- Work instructions
How many of the lines in the material underneath include the string "agent"? State the number only.

- Task input

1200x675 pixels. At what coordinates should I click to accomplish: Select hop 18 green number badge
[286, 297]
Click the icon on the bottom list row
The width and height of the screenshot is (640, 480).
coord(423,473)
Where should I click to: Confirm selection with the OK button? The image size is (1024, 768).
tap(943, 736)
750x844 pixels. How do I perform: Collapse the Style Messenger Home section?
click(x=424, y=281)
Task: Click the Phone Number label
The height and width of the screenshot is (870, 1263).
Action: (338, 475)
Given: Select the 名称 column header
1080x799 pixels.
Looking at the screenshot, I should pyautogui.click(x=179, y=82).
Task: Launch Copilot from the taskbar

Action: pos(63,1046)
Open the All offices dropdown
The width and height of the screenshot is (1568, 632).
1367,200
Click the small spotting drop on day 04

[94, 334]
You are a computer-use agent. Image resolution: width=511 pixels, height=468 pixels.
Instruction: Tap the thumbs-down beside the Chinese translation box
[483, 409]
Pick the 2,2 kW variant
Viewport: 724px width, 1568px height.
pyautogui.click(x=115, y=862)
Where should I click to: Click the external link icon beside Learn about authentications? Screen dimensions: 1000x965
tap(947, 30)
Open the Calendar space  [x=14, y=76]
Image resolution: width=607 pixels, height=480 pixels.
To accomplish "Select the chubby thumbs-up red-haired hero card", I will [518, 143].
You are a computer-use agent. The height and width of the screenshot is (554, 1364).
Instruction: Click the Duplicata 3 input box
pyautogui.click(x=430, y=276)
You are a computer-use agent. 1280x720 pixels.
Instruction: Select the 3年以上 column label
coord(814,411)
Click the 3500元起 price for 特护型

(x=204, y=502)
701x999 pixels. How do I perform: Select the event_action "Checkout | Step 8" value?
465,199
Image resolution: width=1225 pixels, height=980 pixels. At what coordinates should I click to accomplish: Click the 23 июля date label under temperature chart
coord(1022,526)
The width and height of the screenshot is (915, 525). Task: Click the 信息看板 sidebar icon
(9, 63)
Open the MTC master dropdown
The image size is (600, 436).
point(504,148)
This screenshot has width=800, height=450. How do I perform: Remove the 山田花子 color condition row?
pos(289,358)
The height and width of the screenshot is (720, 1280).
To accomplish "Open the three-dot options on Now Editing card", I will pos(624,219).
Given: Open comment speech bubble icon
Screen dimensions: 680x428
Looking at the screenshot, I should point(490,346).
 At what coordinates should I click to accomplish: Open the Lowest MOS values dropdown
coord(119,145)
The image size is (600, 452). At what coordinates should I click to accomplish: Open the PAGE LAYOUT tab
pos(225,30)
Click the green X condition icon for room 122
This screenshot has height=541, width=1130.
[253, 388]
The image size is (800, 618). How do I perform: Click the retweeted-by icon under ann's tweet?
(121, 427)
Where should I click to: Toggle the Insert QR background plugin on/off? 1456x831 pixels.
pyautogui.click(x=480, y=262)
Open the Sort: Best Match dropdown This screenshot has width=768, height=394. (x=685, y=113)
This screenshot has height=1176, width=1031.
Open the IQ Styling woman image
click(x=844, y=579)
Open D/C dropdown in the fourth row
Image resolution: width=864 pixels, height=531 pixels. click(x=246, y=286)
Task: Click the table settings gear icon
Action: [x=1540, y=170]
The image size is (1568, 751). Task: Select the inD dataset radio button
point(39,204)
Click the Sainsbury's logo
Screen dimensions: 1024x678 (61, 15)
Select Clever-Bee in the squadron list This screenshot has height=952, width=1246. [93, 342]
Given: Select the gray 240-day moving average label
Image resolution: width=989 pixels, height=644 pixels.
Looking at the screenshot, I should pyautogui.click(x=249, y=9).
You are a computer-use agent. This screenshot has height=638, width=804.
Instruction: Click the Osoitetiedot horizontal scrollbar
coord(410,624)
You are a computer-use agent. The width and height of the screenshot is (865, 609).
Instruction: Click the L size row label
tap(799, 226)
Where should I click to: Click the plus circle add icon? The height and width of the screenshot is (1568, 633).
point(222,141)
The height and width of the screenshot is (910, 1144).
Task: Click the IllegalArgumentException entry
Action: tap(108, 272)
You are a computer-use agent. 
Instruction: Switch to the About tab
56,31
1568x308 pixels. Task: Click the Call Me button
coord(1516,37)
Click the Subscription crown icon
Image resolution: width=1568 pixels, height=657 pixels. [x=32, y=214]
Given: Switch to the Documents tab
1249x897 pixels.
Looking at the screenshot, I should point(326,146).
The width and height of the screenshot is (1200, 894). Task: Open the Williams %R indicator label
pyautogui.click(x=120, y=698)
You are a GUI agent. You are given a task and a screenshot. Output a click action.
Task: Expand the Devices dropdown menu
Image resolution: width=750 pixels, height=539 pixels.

- Answer below
7